- **TASK OBJECTIVE**
Output all of the entries below precisely as written.

** DATA TO EXAMINE follows **

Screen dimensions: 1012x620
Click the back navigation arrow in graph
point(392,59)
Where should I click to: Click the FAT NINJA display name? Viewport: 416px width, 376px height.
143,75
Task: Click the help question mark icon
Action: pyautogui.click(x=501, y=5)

** End of DATA TO EXAMINE **

- **EXERCISE ANSWER**
Screen dimensions: 1012x620
Click the back navigation arrow in graph
point(392,59)
Where should I click to: Click the FAT NINJA display name? Viewport: 416px width, 376px height.
143,75
Task: Click the help question mark icon
Action: pyautogui.click(x=501, y=5)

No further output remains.